A film circle
A guy in my math class had joined a film circle, and he agreed to take me to them. We descended narrow concrete staircases into the dimly-lit basement of the Law Department. There were three rooms along the dark, asylum-looking corridor. He ushered me into the middle room, where a few people sat smoking around the rectangular table. The light was coming from the small window on the top of the wall, through which I could see the legs of students scurrying back and forth. The air was blurred with cigarette smoke. I sat across from two men dressed in black. Next to them sat a woman of unconventional beauty with long curly hair, also in black attire. All of them had pale skin, and I wondered it was because of the sun-deprived room.
I was then introduced to the president of the circle. Her black, asymmetric clothes and short-bob haircut with straight-cut bangs reminded me of Comme de garcons models. She was more like an artwork than a human, sitting with her back straight, static except for the long white fingers carrying a cigarette in and out of the corner of her thin lips.
I wrote down my name, phone number, and favorite films on the notebook for new members. I skimmed through other people’s favorite films, many of which were of Godard or Truffaut. The two men in black didn’t know Chen Kaige, who directed Farewell, My Concubine, and won Palme d’Or three years before. The president had known of the film but hadn’t seen it. She said she watched Ang Lee films when I told her I loved Chinese cinema. She recommended Pushing Hands, and earlier work of Ang Lee, which I found and watched only recently on the public library streaming service.

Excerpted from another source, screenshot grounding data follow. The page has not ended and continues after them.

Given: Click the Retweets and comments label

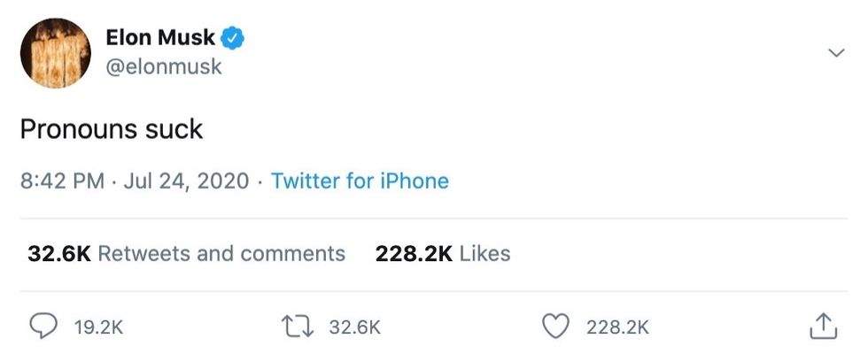Looking at the screenshot, I should click(221, 254).
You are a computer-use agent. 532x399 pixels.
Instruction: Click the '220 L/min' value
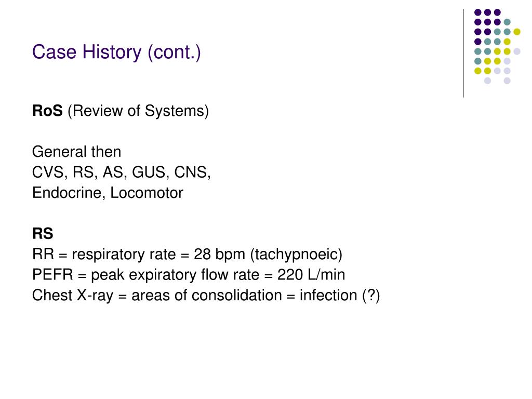tap(311, 274)
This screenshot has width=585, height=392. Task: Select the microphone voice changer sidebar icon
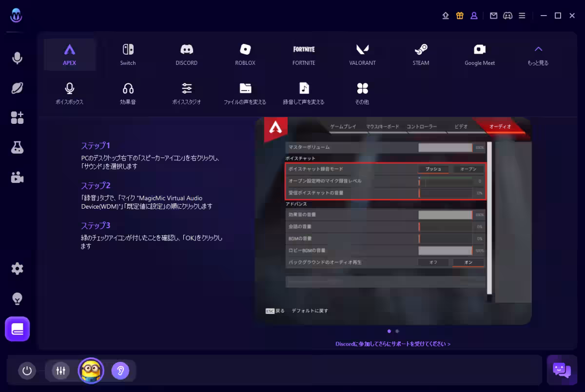(17, 58)
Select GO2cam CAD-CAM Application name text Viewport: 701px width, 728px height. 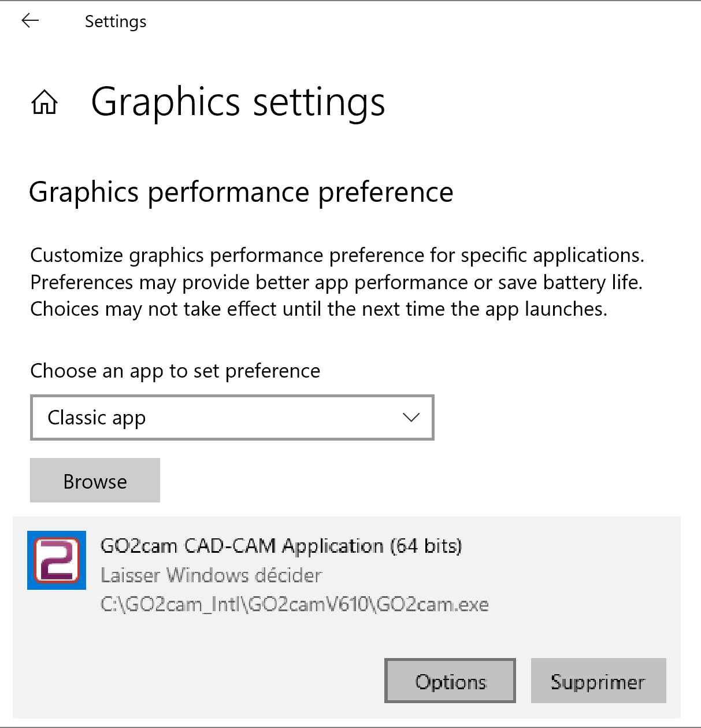pos(243,546)
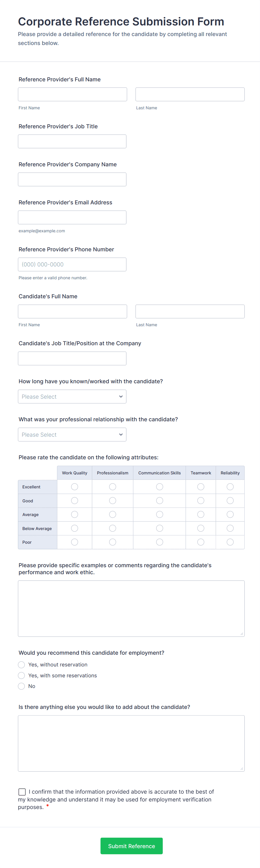Check the accuracy confirmation checkbox
The width and height of the screenshot is (260, 868).
tap(22, 792)
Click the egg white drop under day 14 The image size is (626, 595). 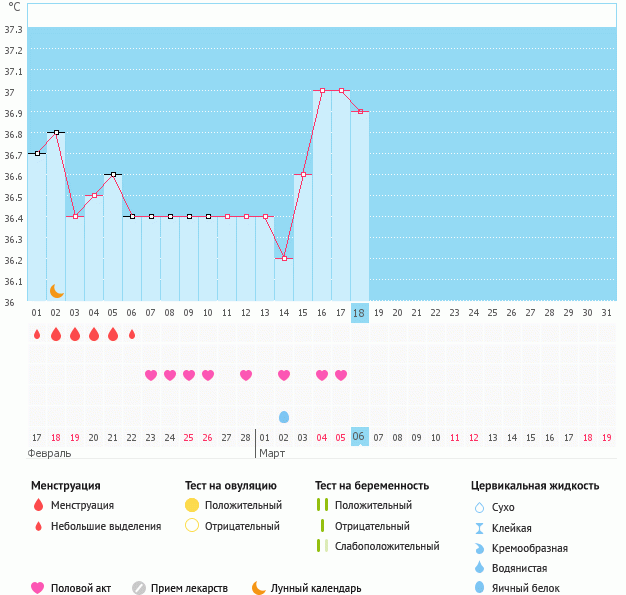click(x=284, y=416)
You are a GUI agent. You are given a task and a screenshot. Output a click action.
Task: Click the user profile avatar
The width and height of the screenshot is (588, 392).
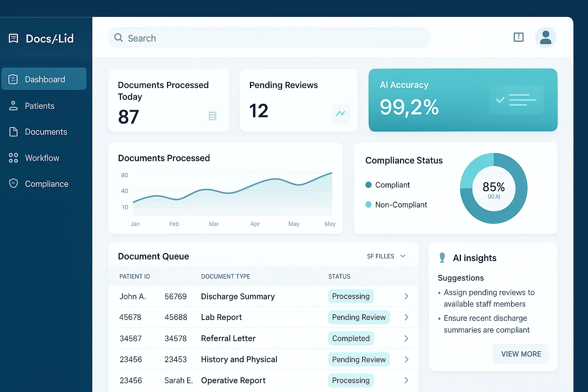[x=546, y=37]
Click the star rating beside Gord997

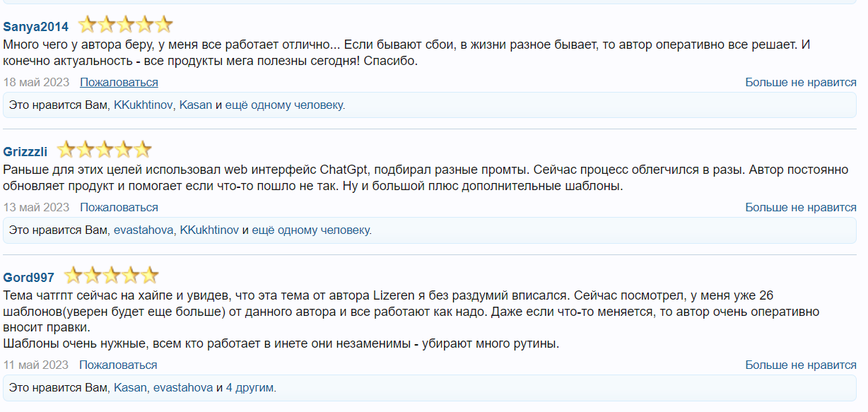111,276
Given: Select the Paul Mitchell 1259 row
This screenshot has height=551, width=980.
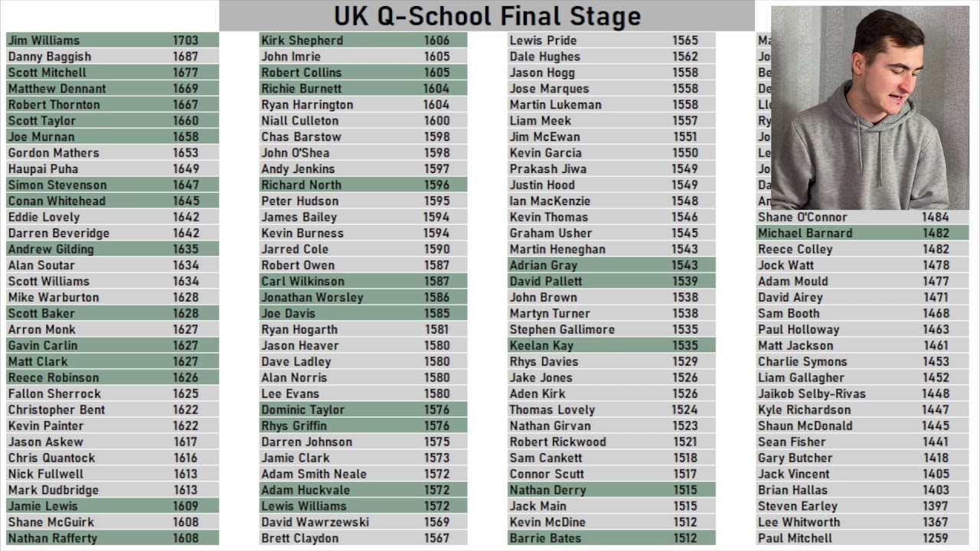Looking at the screenshot, I should tap(862, 538).
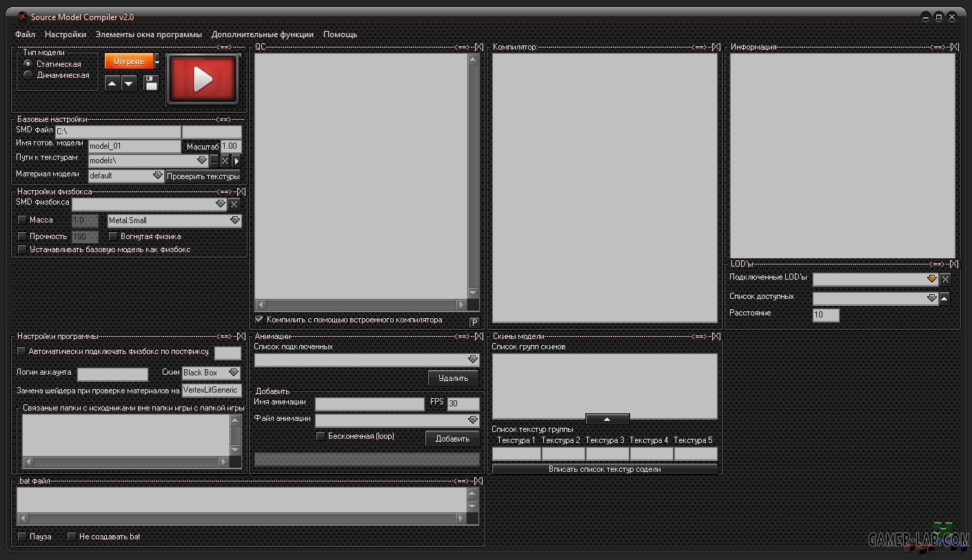Screen dimensions: 972x560
Task: Enable the Масса checkbox
Action: (x=23, y=220)
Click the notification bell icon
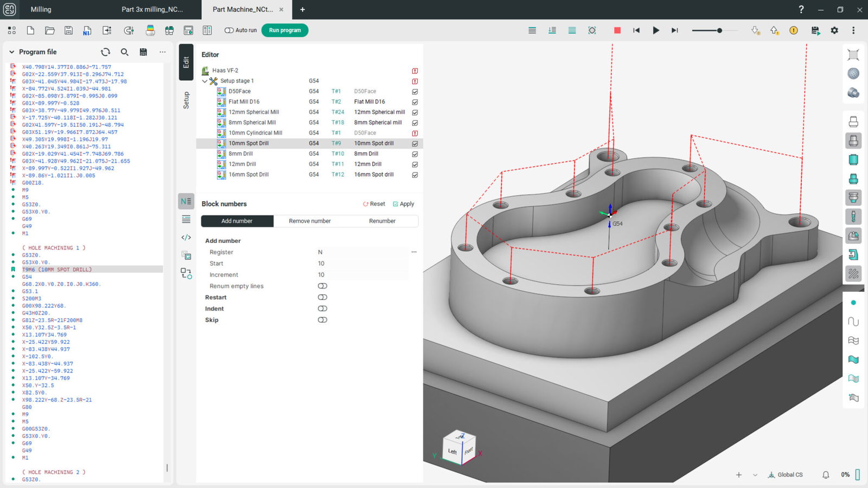868x488 pixels. 825,475
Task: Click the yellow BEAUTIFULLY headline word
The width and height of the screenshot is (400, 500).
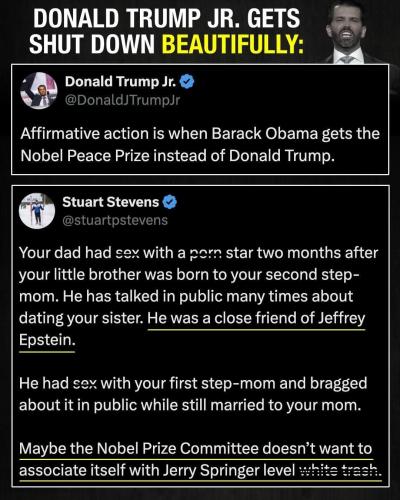Action: pyautogui.click(x=233, y=44)
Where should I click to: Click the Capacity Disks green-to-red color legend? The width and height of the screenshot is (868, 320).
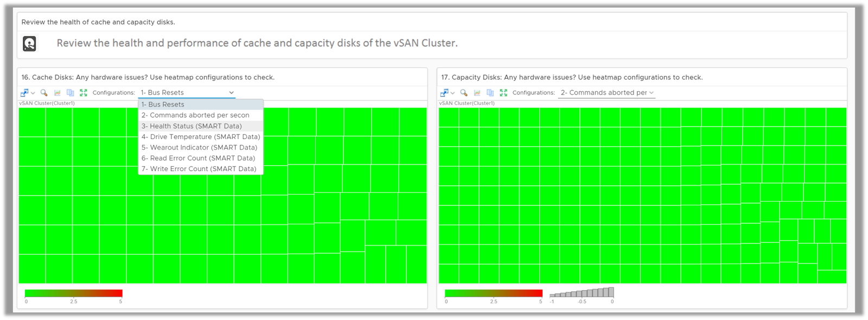pyautogui.click(x=493, y=293)
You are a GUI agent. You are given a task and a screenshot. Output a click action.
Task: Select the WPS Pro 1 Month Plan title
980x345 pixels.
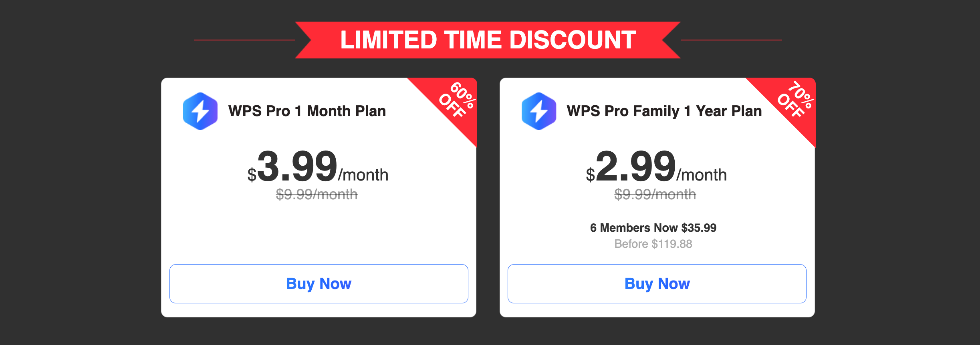tap(307, 111)

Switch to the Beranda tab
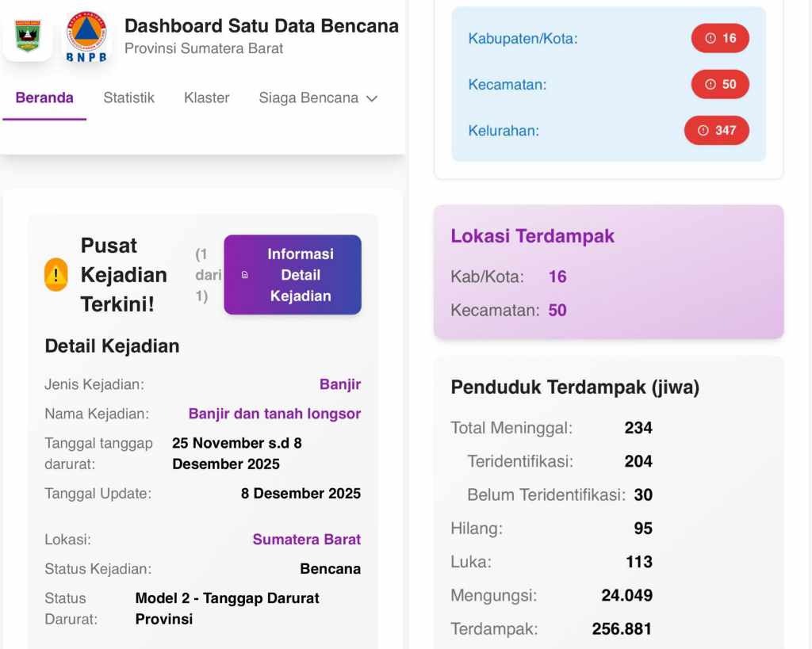44,98
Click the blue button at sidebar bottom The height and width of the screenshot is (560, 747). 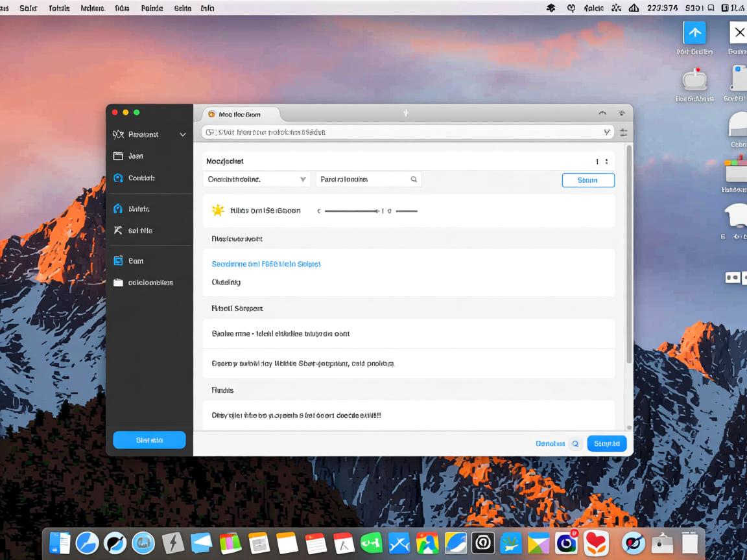click(149, 440)

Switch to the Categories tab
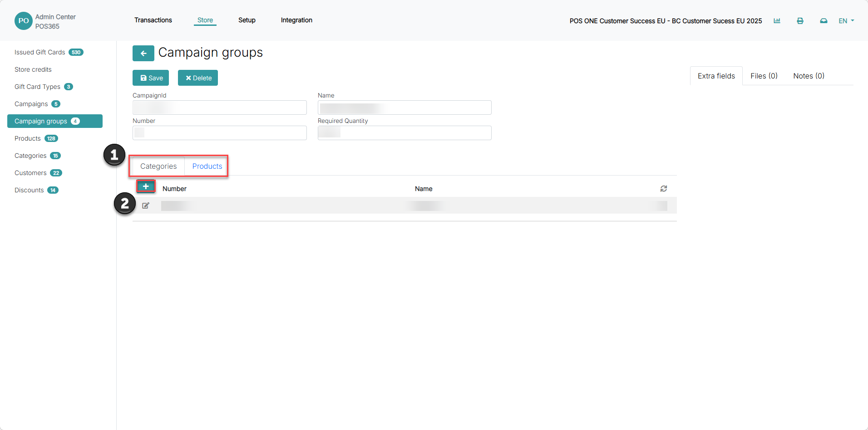tap(158, 166)
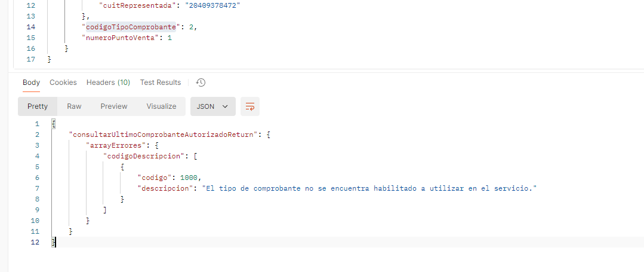Select the Preview view button
644x272 pixels.
(113, 106)
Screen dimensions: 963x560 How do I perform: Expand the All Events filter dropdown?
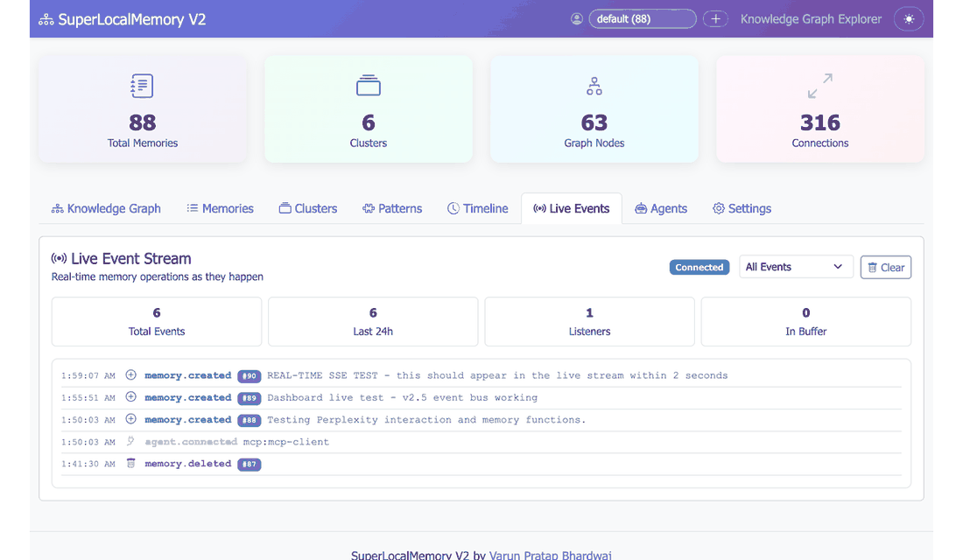tap(796, 267)
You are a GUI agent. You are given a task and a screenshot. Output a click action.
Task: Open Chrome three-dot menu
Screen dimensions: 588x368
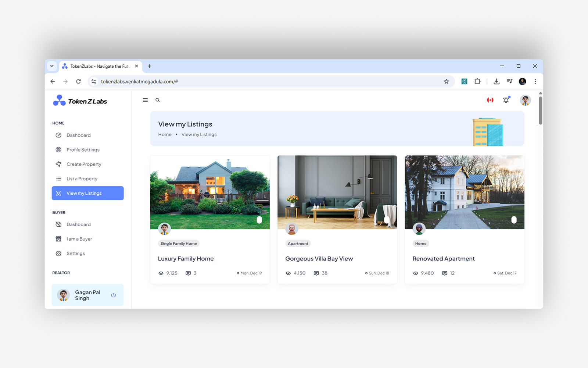tap(535, 82)
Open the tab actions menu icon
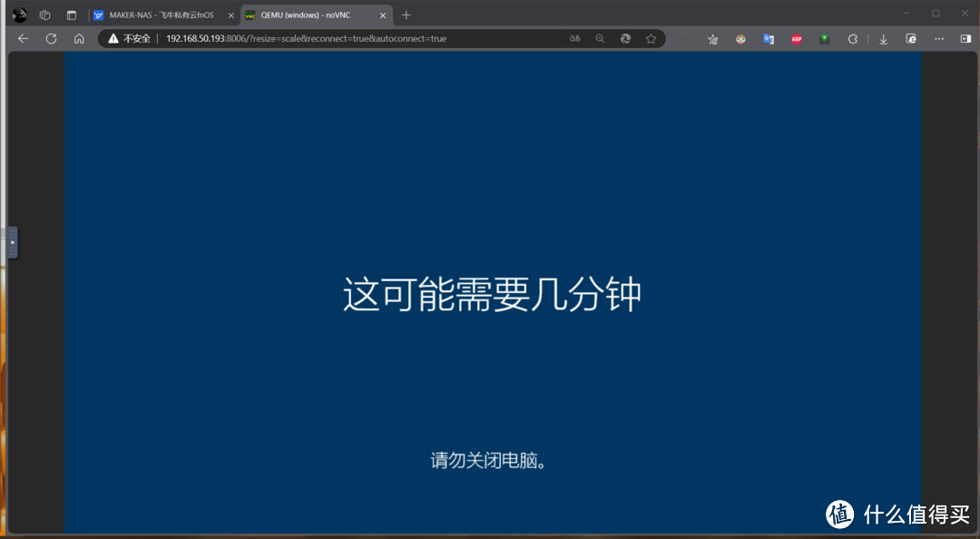Screen dimensions: 980x539 [70, 15]
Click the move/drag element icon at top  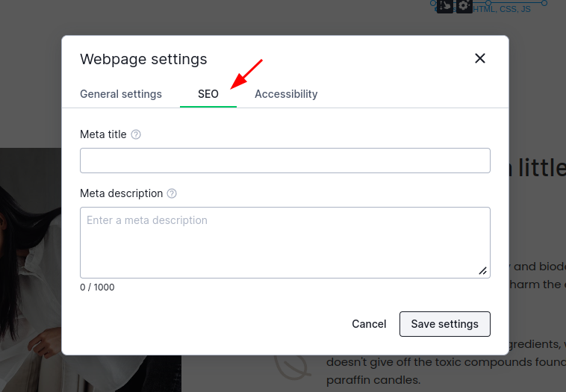point(445,6)
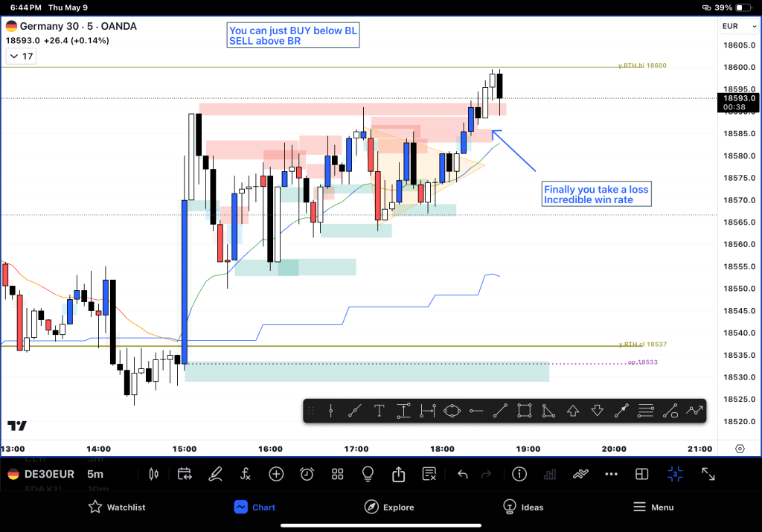Pick the rectangle drawing tool

click(x=524, y=410)
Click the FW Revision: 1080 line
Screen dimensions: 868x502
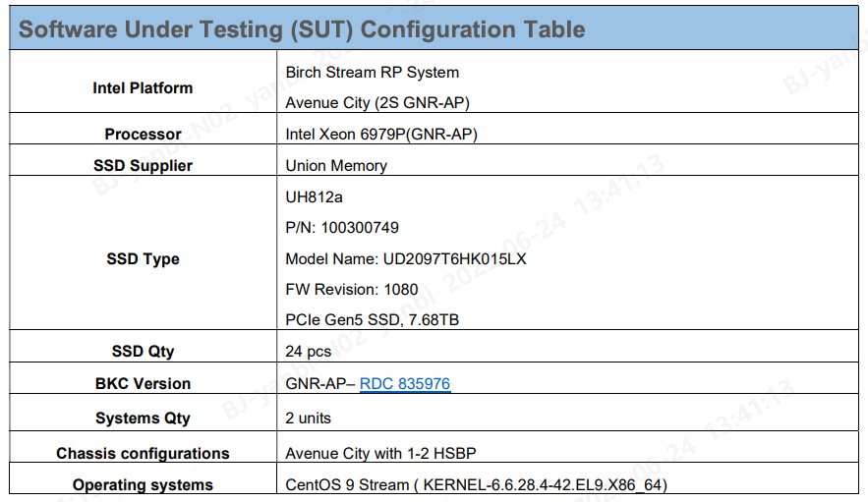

Later that day, I attended their welcome drinks at an izakaya. The two men and the guy from math class, who had been poised and cool in the basement, had changed after a few drinks and made shallow jokes with girls around them. The president alone remained the same, composed and calmly moving her fingers the same way, but the art of her presence was incongruent against the cheap wall of the izakaya. I spoke to a girl who was from a different school. She said she wasn’t a film buff but was invited by her friend, who had been flirting with the men in black. She was wearing a bright color shirt and blue jeans.
In the end, I didn’t join the film circle. I wasn’t interested in the production side, and if I couldn’t talk about Asian films, the circle wasn’t so appealing. The only interesting person was the president, but I needed to meet less artistic people as well, with whom I could be as silly as a college student was supposed to be.
Six months later, I saw the girl in the bright color shirt I met at the izakaya. She noticed me and turned around to give me a nod of recognition. She was dressed in black from head to toes and walked behind the president and the men in black.